Documentation standards for the first contact
- Photo set minimum. Four exterior photos: roof-wide (from public right-of-way), two close-ups on suspected impacts with scale, and a vehicle or gutter shot if applicable.
- Metadata. Embed GPS coordinates and timestamps in each file. If your camera lacks auto-GPS, note coordinates on the inspection form.
- Naming convention. Use: YYYYMMDD_LAT_LON_Address_ShotType. Example: 20260512_40.7128N_89.1234W_12MainSt_roofwide.jpg.
- Consent capture. Photograph the signed consent form alongside the homeowner’s ID initialed by you and the homeowner. Store a digital copy immediately.
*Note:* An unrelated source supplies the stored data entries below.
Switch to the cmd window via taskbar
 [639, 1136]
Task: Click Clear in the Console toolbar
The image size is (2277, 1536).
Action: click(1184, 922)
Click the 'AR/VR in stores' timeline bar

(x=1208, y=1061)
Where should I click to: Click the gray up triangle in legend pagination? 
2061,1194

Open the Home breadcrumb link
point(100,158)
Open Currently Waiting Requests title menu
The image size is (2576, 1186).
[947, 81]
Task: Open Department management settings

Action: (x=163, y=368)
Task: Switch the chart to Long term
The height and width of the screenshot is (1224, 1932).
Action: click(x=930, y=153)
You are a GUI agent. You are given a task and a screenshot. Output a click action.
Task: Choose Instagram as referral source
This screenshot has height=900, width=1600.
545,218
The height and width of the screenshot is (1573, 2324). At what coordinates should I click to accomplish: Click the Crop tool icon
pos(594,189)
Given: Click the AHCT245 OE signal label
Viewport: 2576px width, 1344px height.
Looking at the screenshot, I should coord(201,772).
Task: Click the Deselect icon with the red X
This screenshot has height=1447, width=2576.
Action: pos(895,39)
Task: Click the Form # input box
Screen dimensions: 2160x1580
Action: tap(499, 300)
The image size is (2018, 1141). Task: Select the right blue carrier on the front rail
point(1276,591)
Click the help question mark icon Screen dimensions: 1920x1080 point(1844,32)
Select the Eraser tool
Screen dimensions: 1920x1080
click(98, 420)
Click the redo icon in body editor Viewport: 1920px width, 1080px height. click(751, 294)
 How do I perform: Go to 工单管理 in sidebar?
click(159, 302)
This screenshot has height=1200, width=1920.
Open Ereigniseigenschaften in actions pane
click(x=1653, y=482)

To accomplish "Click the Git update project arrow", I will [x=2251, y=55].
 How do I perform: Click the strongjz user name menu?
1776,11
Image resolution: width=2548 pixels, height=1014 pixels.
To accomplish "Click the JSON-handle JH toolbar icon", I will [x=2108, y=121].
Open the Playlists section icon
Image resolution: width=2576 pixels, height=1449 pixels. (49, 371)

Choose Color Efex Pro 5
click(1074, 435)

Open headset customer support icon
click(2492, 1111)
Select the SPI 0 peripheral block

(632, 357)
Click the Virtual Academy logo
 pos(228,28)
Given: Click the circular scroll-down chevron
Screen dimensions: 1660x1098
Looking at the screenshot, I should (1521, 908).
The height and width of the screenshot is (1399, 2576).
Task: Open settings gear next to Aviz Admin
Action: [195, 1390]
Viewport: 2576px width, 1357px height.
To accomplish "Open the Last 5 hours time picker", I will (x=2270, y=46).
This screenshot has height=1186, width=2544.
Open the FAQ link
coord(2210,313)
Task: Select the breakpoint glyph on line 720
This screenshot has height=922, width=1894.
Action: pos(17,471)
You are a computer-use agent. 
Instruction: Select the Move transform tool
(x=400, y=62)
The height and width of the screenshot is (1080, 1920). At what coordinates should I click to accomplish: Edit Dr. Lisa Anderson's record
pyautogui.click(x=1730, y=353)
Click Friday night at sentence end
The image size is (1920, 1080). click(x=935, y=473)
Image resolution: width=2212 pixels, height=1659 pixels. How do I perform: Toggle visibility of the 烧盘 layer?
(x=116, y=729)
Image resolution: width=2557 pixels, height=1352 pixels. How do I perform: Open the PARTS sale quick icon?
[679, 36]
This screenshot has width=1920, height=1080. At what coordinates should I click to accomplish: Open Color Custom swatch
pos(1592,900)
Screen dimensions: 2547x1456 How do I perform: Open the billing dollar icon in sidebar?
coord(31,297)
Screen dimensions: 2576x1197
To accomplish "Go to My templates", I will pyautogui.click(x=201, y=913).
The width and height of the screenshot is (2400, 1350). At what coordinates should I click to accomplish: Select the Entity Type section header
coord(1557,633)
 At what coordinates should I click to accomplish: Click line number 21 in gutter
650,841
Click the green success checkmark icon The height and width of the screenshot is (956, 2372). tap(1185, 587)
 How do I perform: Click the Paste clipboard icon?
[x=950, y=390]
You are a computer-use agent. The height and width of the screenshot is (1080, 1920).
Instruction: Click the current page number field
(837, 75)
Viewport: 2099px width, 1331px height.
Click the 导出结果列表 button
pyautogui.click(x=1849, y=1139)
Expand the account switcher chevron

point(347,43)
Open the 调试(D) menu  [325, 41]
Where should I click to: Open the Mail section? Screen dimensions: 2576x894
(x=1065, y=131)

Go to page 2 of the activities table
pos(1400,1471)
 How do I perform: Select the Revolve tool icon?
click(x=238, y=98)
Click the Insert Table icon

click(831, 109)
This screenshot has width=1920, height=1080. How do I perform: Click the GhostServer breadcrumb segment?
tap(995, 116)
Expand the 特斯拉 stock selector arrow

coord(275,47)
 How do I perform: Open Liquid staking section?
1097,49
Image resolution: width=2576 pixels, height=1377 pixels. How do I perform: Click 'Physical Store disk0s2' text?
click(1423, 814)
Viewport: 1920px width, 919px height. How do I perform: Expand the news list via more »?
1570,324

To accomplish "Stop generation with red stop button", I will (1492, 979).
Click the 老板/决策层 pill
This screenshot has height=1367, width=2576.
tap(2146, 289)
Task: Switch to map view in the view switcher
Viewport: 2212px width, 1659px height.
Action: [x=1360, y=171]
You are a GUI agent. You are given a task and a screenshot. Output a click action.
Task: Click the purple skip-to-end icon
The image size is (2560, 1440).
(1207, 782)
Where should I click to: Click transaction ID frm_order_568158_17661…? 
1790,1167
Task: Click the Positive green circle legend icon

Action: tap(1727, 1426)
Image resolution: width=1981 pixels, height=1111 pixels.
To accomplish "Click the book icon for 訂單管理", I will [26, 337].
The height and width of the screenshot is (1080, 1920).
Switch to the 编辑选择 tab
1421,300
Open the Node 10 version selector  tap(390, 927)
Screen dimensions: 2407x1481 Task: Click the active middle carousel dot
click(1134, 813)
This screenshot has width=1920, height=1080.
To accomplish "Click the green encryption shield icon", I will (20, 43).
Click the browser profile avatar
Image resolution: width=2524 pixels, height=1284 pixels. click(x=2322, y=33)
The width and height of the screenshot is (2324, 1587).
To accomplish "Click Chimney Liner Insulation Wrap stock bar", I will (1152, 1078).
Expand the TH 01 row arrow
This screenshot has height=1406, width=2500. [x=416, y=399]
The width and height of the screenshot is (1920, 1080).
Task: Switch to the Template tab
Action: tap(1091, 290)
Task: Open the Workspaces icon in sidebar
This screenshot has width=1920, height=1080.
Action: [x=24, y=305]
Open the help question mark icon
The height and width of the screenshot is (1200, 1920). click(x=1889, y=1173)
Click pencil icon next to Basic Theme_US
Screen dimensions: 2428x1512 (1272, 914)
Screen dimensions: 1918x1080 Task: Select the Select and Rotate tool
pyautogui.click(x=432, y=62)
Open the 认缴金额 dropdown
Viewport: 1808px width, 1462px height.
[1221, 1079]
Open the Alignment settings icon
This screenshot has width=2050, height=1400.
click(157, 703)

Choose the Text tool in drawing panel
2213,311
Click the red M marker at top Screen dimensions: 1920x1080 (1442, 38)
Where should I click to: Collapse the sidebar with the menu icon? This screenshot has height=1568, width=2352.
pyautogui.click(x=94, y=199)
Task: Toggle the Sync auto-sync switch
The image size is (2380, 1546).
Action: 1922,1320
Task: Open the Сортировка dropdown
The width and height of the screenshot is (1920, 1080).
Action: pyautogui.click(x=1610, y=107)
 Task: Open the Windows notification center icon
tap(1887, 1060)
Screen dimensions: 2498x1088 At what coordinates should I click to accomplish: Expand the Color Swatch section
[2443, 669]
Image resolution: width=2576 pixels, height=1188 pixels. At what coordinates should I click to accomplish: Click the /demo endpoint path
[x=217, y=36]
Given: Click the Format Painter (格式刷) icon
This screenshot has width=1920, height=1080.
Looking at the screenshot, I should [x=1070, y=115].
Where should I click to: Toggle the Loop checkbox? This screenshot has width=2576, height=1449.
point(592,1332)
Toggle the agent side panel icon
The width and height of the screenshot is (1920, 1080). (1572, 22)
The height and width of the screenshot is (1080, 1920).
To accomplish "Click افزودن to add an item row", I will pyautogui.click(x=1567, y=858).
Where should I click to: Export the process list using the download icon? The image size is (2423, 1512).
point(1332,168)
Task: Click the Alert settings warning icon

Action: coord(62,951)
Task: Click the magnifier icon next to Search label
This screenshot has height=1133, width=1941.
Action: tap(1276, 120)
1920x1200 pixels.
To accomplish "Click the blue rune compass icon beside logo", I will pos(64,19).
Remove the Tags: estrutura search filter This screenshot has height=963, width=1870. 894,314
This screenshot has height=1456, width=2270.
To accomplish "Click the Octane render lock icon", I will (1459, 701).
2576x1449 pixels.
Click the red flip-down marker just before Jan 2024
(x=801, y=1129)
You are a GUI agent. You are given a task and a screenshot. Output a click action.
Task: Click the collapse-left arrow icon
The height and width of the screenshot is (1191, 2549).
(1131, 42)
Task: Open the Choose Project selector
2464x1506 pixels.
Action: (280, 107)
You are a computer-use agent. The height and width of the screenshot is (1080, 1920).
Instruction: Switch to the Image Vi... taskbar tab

Safety, compliance, and NWS guidance
- Do not canvass while a warning polygon remains active. Respect NWS warnings and municipal curfews.
- Use a visible company ID and a single-sheet authorization for photo access. Present local licensing and insurance details on request.
- Log hazardous conditions. Flooding, downed power lines, and structural instability are automatic stop conditions.
Metrics to measure and refine your six-hour wave
- Contacts per hour per two-person team. Track across events. Use a conservative planning number of 8 contacts per hour for daytime storms and 5 per hour for evening storms.
- Signed access rate in the first contact. Target a minimum of 20 percent signed access on first contact during the six-hour window.
- Photo-to-estimate conversion. Track how many early photo sets result in estimates within 48 hours and how many convert to signed work within 30 days.
- Evidence loss incidents. Log properties where evidence was altered between first contact and adjuster review.
Concrete takeaways
- Move teams into high-probability corridors inside the warning area as soon as the NWS warning expires.
- Expect the sharpest photographic evidence inside the first six hours. Document to GPS and timestamp standards.
- Use two-person teams and a short consent form to maximize access and documentation rates.
- Track simple operational metrics: contacts per hour, signed access rate, and photo-to-estimate conversion.
Field success in the first six hours depends on fast, safe execution and disciplined documentation. Follow the checklist. Measure the results. Adjust routing and staffing by storm timing and local conditions.